> [TASK DETAILS]: Once you find the line with "Switch to the 金" in the entries below, return exactly every line from it through the line with "Task: Click the orange 高 priority tag".

━━━━━━

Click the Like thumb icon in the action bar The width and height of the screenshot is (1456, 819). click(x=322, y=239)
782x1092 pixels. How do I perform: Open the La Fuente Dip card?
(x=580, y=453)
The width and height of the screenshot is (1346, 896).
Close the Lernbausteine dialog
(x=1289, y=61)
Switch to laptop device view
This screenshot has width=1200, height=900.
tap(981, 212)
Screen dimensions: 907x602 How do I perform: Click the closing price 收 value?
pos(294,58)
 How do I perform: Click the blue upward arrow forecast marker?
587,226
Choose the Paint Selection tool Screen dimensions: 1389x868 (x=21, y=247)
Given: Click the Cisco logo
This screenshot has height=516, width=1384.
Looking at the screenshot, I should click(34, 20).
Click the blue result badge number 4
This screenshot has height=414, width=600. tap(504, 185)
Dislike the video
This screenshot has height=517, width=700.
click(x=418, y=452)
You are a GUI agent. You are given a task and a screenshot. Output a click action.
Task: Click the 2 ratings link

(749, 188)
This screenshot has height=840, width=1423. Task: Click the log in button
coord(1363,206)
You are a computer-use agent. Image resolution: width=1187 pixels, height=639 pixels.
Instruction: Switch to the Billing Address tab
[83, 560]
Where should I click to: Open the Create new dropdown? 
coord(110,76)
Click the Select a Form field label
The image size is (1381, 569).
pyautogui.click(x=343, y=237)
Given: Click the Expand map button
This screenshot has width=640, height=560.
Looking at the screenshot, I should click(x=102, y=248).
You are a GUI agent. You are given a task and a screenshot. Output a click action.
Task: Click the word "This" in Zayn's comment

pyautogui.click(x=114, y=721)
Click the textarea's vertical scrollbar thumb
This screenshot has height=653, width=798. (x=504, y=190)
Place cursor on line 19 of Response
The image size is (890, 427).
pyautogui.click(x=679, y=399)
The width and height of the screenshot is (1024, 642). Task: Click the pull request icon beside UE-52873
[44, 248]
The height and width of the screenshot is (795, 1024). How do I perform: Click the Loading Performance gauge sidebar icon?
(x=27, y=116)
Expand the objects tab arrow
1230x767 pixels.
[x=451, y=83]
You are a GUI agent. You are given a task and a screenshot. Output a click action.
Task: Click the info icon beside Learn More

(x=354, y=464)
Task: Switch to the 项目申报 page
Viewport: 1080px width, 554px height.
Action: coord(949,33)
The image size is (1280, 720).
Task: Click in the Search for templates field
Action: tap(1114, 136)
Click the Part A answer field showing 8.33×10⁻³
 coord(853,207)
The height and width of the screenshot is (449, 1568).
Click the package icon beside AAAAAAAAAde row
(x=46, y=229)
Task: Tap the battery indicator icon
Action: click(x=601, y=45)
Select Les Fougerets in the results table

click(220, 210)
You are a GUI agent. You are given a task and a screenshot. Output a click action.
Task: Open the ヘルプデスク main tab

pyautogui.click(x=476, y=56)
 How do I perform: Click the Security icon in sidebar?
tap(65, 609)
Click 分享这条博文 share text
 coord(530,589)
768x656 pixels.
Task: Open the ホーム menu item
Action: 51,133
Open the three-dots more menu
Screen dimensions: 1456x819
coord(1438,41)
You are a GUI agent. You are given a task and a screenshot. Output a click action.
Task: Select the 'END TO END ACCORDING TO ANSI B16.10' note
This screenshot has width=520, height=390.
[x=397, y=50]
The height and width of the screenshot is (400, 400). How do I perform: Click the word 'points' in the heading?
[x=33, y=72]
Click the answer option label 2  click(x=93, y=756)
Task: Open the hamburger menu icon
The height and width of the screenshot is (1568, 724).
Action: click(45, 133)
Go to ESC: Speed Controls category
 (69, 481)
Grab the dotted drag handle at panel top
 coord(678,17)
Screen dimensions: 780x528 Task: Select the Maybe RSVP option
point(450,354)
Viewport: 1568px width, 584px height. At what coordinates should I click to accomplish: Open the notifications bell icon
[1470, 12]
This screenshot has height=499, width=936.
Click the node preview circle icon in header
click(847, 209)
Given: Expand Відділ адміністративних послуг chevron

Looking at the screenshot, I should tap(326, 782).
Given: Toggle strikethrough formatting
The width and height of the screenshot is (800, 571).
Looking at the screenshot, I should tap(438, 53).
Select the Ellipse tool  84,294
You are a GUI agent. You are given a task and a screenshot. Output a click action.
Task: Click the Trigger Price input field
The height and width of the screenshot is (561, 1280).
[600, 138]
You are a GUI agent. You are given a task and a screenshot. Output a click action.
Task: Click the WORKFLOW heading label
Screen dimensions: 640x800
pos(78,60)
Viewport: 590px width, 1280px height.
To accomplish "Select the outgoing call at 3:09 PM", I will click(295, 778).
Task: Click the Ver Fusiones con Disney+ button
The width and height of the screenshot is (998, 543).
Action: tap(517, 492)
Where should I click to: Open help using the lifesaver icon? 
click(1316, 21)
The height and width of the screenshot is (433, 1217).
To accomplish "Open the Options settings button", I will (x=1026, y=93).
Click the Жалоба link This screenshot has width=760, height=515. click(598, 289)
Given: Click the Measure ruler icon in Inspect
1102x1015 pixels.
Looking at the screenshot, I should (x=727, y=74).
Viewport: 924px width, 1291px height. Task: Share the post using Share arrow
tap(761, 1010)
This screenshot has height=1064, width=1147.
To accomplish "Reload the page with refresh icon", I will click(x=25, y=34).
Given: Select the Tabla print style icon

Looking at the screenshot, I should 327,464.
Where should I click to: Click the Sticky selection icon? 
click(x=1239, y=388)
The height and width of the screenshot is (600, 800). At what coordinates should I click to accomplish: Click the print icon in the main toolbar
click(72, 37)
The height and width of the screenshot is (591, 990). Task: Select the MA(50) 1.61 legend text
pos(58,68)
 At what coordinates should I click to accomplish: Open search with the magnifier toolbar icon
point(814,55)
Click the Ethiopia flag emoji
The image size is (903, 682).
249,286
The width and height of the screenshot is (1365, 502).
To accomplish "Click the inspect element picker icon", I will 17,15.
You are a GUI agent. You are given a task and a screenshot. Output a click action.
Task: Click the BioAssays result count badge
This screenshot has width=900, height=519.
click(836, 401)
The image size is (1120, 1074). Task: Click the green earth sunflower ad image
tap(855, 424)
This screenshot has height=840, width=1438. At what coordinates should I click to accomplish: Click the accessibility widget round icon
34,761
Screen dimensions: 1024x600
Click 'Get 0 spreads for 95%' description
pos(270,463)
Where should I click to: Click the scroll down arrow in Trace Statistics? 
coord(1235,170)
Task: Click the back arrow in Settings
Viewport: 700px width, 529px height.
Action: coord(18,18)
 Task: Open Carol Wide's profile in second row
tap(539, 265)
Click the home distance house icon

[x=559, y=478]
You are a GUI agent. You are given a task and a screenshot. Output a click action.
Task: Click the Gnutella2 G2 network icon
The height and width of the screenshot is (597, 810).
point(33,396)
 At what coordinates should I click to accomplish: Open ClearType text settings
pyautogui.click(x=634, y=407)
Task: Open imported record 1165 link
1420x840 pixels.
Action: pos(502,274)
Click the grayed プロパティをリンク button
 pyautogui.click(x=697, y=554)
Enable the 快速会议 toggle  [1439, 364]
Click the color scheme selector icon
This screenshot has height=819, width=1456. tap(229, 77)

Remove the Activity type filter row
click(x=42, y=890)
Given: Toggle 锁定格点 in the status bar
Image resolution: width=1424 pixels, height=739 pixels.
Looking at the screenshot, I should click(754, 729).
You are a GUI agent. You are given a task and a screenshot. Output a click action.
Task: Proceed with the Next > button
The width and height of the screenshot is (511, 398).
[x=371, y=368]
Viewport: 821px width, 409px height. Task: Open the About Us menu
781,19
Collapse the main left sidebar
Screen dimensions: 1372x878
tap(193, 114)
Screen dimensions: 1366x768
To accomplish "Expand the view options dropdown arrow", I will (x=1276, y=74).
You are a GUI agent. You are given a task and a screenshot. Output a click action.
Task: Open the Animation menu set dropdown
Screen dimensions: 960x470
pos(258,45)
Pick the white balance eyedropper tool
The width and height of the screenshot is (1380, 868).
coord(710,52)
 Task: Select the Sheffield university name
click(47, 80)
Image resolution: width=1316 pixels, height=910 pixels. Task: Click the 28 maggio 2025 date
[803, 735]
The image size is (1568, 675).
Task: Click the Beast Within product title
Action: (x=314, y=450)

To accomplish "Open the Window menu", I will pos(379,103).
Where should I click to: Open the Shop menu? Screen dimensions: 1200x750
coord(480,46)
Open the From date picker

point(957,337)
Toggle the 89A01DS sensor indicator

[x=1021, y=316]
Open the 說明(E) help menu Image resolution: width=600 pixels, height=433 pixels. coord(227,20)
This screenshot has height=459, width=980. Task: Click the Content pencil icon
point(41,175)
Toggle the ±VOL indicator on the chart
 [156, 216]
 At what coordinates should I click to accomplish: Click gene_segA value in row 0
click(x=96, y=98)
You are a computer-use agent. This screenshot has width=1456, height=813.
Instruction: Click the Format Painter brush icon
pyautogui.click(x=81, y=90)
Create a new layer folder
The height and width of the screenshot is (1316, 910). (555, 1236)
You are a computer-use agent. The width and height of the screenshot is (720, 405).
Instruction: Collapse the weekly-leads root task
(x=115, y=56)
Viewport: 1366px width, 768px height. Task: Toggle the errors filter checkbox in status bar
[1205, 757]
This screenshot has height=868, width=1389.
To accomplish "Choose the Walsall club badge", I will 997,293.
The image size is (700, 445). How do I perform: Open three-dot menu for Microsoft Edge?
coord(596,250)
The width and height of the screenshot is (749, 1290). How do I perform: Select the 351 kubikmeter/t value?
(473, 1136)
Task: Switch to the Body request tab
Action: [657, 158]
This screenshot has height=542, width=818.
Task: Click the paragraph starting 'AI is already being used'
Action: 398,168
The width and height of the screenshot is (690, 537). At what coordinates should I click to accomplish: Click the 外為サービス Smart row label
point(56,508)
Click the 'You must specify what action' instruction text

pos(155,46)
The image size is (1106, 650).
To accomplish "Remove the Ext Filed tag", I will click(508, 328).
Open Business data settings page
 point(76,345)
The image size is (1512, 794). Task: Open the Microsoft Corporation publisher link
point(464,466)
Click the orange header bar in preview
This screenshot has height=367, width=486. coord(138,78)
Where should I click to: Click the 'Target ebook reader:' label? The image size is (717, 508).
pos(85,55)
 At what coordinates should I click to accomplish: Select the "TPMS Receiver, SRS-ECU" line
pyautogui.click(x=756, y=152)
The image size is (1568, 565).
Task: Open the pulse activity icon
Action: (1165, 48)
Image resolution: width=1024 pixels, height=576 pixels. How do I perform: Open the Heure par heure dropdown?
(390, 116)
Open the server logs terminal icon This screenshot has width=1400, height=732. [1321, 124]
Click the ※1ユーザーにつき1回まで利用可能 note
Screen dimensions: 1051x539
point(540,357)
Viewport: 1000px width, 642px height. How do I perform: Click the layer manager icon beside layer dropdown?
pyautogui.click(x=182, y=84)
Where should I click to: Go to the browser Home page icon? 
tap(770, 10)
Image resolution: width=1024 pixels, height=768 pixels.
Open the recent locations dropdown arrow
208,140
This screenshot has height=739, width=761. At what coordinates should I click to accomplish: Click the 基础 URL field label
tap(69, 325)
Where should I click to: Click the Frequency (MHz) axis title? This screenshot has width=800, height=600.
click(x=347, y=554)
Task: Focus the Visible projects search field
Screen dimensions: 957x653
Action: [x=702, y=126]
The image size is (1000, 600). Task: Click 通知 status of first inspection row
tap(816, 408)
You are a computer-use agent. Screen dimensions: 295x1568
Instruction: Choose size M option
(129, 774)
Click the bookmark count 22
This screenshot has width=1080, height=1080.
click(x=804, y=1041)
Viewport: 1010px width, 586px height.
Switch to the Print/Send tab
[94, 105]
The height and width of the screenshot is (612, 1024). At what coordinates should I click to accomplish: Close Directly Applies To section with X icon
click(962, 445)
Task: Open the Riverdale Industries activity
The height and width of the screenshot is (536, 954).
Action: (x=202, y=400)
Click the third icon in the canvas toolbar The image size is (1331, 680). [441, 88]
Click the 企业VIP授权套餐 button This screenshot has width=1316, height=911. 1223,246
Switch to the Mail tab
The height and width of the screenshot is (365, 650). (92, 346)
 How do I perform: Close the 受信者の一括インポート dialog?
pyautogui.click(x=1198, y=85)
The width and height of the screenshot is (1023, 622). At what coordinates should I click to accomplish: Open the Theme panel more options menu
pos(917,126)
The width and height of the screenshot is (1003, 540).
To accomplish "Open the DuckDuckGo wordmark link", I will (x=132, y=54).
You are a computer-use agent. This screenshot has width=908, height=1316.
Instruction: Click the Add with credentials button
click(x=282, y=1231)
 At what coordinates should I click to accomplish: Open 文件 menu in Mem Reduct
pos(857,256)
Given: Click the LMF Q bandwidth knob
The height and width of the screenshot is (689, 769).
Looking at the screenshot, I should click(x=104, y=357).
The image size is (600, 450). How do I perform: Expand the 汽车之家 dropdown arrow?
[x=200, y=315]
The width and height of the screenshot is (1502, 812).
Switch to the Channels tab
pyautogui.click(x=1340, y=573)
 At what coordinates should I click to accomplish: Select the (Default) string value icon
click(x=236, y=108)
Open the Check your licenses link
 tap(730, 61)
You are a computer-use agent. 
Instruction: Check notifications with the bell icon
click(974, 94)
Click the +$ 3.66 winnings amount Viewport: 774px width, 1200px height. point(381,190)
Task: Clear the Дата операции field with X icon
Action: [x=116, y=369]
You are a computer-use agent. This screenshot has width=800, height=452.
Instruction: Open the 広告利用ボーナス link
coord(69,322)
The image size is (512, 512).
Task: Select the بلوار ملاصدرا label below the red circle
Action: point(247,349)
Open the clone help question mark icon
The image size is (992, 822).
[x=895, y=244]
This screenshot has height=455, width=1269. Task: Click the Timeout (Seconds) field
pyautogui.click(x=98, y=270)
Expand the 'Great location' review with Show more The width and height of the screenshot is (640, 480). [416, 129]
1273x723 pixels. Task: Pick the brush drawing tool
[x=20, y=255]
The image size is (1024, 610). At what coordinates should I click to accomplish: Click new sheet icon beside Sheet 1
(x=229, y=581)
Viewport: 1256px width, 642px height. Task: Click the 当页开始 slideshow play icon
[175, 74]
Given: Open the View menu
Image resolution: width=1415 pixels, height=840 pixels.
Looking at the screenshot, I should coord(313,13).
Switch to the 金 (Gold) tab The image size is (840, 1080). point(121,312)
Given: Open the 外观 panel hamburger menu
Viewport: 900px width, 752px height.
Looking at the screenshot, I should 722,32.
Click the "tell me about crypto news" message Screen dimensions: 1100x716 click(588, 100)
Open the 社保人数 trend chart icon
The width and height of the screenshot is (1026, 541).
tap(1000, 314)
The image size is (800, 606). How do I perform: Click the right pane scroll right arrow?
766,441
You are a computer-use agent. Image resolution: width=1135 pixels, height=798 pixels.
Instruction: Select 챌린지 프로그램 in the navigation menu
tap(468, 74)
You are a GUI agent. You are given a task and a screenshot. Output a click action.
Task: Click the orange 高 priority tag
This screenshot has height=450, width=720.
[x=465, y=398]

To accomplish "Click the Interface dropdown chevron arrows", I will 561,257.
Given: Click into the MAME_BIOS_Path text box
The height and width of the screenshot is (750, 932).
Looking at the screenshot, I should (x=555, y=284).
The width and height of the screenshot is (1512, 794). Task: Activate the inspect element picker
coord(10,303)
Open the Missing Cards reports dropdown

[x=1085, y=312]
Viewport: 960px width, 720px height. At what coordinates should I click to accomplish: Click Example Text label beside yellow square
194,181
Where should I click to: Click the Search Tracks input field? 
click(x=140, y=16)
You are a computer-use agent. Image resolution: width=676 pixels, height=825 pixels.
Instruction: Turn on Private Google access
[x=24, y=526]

━━━━━━

> [RESULT OF THE TASK]:
Switch to the 金 (Gold) tab The image size is (840, 1080). point(121,312)
Given: Open the 外观 panel hamburger menu
Viewport: 900px width, 752px height.
Looking at the screenshot, I should 722,32.
Click the "tell me about crypto news" message Screen dimensions: 1100x716 click(588, 100)
Open the 社保人数 trend chart icon
The width and height of the screenshot is (1026, 541).
tap(1000, 314)
The image size is (800, 606). How do I perform: Click the right pane scroll right arrow?
766,441
You are a computer-use agent. Image resolution: width=1135 pixels, height=798 pixels.
Instruction: Select 챌린지 프로그램 in the navigation menu
tap(468, 74)
You are a GUI agent. You are given a task and a screenshot. Output a click action.
Task: Click the orange 高 priority tag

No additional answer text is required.